No se necesita ser adivino para prever qué ocurrirá si esto se concreta: habrá prepotencia violatoria de los derechos individuales, como está ocurriendo con menores de edad en ciertos barrios periféricos; habrá más muertos, y por tanto más violencia; habrá más hacinamiento en las cárceles, y más miedo, no de que te roben la cartera de un tirón, sino el miedo de la impunidad, ese miedo que se construyó bajo el terrorismo de Estado y que sigue impregnando a la sociedad. El portal de la campaña Vivir sin Miedo dice: “¿Por qué crear una guardia nacional con militares? Porque es necesario tener una nueva fuerza de seguridad pública: una guardia nacional. Estará integrada por 2 mil efectivos militares. Es necesario acudir a militares porque están calificados, poseen disciplina, tienen una estructura jerarquizada, están instruidos en el manejo de armas, tienen equipamiento, están a disposición del Estado, podemos recurrir a ellos sin mayor demora”. No hay ninguna explicación de por qué la Policía y sus cuerpos militarizados no están en condiciones, hoy, de hacer lo que supuestamente harían los militares de la guardia nacional.

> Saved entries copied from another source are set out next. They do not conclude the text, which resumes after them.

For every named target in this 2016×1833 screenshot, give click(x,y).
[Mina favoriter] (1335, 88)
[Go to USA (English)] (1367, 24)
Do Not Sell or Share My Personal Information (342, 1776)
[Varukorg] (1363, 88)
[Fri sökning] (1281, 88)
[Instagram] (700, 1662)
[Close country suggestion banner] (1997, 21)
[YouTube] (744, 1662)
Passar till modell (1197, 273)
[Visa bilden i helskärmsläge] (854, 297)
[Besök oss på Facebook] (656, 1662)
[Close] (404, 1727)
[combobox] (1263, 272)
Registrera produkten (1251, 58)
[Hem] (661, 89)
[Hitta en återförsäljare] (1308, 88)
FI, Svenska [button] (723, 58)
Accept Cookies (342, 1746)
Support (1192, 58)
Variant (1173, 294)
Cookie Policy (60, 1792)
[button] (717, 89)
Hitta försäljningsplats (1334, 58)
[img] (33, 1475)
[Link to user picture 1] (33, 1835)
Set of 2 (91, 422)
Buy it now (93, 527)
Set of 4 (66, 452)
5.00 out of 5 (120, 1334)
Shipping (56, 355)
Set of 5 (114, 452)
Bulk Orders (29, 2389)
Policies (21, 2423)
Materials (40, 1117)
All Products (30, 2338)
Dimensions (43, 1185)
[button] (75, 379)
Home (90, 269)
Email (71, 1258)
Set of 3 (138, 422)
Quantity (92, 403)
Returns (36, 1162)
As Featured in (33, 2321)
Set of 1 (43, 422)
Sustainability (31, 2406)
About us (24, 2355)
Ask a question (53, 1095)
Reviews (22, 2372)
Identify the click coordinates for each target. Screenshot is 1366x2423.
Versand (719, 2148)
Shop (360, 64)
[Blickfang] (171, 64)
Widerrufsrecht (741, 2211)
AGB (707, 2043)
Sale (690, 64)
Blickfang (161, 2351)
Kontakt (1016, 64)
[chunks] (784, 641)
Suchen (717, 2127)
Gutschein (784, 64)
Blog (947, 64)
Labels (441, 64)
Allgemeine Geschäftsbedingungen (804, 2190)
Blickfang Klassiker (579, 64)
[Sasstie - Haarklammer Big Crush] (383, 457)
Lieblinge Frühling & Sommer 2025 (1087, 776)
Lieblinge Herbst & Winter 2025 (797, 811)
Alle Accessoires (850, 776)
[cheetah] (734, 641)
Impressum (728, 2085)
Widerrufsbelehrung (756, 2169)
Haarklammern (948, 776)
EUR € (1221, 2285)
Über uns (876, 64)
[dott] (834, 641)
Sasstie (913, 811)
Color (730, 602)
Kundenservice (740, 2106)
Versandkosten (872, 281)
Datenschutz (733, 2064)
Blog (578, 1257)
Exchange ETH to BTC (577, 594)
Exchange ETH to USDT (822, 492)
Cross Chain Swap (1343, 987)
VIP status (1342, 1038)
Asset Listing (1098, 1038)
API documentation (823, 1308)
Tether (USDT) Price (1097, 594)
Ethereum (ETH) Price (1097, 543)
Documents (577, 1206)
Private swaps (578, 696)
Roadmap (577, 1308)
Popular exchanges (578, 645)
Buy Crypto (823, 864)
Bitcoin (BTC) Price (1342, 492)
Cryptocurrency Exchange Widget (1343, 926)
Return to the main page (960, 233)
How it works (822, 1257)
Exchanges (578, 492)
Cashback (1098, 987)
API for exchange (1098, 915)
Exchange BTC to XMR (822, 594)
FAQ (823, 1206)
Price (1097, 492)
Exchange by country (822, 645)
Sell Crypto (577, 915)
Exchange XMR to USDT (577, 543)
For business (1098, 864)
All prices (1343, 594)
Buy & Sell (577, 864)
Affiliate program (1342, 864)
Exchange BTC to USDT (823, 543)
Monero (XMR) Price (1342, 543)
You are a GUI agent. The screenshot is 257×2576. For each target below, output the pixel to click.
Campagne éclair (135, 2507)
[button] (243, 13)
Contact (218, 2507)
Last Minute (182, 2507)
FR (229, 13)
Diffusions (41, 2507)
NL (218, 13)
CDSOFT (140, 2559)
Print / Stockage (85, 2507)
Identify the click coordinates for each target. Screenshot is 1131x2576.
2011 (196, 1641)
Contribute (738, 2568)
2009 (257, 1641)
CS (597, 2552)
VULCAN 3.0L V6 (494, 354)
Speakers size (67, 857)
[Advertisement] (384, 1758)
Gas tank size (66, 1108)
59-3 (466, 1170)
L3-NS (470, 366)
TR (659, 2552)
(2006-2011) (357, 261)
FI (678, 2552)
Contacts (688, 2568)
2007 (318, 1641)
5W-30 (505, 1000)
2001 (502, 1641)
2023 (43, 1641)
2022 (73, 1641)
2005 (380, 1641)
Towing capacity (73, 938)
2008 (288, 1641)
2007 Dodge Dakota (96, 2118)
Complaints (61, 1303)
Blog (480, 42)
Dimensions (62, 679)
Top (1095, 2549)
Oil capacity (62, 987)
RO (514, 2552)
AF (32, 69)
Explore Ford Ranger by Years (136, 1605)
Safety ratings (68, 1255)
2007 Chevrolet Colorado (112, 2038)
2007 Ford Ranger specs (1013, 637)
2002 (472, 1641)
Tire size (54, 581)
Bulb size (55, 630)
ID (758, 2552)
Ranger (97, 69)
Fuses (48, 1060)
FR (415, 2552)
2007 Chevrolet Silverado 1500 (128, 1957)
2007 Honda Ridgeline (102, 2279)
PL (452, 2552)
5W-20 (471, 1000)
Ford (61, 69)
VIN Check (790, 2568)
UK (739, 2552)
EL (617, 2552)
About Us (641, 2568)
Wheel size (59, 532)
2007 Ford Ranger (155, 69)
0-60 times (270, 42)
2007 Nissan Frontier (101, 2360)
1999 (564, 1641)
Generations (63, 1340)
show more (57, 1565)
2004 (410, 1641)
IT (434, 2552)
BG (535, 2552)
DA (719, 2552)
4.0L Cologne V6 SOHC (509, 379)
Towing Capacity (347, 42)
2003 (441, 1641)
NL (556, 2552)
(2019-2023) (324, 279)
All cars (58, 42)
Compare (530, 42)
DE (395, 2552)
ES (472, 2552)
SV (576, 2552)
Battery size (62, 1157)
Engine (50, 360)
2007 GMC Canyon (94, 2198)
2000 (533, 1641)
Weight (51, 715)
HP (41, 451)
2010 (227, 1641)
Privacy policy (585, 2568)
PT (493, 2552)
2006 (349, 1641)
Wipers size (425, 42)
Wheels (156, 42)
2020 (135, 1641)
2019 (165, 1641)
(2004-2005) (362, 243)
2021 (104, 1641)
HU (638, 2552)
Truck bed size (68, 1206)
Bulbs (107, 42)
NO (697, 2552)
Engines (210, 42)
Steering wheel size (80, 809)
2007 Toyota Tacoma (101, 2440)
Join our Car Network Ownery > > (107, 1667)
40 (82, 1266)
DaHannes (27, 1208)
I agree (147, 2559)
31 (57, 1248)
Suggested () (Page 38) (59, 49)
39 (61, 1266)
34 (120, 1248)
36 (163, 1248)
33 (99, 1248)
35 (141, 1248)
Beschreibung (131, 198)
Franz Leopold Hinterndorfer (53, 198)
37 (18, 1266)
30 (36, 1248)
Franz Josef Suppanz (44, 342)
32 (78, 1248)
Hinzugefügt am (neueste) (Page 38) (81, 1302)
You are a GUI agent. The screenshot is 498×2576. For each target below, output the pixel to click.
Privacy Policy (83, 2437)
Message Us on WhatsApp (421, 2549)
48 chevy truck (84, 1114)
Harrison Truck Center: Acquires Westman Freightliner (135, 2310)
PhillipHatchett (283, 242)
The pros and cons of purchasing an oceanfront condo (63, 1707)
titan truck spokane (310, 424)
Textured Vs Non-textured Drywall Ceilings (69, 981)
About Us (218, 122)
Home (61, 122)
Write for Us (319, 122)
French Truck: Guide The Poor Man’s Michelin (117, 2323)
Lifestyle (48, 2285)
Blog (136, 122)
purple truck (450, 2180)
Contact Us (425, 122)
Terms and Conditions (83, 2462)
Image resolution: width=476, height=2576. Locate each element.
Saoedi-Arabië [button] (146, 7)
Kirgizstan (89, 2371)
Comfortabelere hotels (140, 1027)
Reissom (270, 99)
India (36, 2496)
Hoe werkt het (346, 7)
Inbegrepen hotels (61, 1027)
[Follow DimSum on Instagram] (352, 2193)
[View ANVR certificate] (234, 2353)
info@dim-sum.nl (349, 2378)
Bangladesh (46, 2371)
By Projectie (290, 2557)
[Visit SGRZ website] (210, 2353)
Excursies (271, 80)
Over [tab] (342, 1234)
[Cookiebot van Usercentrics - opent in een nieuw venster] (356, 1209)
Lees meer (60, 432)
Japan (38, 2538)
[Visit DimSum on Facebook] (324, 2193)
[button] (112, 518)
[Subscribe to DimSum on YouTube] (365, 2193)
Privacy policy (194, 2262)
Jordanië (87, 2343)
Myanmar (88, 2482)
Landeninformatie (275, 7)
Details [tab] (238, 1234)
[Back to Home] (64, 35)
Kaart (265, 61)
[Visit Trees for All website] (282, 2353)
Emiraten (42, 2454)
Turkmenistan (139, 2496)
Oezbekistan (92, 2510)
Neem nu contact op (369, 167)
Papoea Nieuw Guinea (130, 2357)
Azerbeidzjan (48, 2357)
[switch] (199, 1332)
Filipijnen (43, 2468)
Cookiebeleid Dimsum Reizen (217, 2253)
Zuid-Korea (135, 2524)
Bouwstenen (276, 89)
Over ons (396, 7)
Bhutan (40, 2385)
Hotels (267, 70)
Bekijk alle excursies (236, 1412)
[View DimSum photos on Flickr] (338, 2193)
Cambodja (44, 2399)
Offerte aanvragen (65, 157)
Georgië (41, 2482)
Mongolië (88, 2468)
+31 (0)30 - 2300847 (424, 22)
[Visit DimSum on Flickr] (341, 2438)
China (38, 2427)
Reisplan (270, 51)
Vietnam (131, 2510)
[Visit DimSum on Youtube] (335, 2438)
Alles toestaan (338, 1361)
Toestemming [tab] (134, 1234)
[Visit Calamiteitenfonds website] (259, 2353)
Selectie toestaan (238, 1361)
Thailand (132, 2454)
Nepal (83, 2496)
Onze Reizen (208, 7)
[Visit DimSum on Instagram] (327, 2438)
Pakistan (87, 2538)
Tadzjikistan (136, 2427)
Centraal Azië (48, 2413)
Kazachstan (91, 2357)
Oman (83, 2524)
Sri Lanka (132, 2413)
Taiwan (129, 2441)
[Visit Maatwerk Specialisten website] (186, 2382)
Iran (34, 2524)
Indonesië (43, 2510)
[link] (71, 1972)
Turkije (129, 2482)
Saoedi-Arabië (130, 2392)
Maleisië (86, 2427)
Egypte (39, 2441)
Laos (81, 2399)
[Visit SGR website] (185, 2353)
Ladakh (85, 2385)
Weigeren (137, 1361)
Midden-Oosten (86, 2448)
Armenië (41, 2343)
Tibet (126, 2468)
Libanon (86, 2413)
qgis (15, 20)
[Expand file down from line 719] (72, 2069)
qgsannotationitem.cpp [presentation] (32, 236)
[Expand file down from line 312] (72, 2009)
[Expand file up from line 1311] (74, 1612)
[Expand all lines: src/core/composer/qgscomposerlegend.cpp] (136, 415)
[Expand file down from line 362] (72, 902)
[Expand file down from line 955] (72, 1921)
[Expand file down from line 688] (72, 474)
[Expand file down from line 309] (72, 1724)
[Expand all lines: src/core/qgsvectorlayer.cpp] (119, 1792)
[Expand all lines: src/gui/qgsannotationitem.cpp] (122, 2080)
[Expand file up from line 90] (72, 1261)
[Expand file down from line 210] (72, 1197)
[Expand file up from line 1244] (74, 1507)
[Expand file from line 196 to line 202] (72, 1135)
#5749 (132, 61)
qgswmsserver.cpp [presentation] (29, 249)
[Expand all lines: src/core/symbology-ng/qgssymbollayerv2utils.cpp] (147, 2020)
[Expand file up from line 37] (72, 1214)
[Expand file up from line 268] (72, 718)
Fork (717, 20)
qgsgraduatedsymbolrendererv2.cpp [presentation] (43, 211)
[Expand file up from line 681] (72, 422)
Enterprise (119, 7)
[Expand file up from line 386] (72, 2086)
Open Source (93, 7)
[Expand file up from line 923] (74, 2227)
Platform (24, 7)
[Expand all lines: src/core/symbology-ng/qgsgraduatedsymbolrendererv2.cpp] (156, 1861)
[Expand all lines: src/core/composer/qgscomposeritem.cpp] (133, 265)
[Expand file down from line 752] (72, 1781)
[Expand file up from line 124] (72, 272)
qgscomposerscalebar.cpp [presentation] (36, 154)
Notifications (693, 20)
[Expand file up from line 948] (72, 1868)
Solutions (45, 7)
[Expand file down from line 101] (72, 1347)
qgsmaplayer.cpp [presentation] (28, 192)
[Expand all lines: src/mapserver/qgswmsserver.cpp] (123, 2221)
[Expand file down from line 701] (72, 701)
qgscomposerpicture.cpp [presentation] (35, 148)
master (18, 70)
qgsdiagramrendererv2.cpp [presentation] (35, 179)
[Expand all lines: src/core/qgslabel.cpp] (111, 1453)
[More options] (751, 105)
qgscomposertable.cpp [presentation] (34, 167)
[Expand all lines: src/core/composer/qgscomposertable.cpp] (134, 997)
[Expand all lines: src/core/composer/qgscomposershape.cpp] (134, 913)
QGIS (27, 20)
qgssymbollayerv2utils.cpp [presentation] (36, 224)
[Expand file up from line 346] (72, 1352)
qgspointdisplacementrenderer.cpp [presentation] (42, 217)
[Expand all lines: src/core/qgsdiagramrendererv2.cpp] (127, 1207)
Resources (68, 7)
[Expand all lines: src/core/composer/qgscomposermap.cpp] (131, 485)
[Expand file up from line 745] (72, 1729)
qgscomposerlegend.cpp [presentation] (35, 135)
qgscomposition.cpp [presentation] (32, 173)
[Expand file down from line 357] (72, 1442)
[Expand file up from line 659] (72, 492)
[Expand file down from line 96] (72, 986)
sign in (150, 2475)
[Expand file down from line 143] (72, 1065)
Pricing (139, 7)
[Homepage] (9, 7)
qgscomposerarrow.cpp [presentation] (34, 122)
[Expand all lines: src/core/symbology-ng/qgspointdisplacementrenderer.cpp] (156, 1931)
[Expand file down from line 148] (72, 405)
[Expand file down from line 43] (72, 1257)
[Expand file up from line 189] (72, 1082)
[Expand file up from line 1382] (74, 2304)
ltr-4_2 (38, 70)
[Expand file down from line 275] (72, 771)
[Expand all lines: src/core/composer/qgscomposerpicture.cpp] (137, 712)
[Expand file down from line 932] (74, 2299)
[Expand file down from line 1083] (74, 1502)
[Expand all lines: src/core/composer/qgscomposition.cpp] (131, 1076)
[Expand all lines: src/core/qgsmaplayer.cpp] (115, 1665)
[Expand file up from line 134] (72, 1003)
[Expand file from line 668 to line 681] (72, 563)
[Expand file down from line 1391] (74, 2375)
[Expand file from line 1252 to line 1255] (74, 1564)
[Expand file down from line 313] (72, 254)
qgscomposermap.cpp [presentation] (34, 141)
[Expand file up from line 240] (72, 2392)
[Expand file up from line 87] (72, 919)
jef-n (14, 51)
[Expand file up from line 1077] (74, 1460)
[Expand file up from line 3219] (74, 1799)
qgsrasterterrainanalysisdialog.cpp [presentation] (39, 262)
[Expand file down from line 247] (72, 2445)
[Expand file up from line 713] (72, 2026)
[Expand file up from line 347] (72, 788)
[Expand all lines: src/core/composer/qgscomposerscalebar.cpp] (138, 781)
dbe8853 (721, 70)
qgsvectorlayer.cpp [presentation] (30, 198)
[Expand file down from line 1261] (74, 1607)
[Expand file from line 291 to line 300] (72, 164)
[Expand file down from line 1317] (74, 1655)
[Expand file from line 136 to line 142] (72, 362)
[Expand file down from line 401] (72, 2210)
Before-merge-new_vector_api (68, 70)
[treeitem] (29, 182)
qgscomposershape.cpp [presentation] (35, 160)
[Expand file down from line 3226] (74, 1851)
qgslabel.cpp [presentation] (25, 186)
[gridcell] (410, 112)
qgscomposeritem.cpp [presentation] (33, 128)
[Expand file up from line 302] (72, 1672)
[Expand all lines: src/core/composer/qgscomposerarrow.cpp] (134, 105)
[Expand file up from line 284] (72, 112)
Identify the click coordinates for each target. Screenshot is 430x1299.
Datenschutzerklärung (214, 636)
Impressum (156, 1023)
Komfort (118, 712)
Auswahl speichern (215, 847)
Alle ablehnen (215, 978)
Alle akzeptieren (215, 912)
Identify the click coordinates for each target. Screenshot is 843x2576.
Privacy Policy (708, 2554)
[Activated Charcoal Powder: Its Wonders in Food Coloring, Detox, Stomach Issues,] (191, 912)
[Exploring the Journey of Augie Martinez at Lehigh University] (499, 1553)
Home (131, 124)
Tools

No hay ninguna explicación de cuáles serán los métodos nuevos, inéditos, que aplicarían los militares para reducir el crimen, salvo que esa reducción se produzca por una reducción drástica de los criminales.
El origen de este presente que propone una guerra al delincuente se rastrea en aquella autorización legal para que los militares desataran la guerra contra la población civil. Una vez en marcha la maquinaria militar, ¿quién la para? ¿Realmente el senador Larrañaga pretende reeditar en Uruguay el Estado represivo mexicano, donde las batallas contra supuestos “narcos” ofrecen récords insólitos de eficiencia: bajas totales de los delincuentes, ninguna de las fuerzas del orden? ¿O simplemente es un delirio que pretende el truco de un triunfo electoral?
Tal como se presentan las cosas, no se dibuja en el horizonte la posibilidad de un debate serio y profundo sobre el proyecto de reforma, antes de que se ponga a votación en octubre de 2019.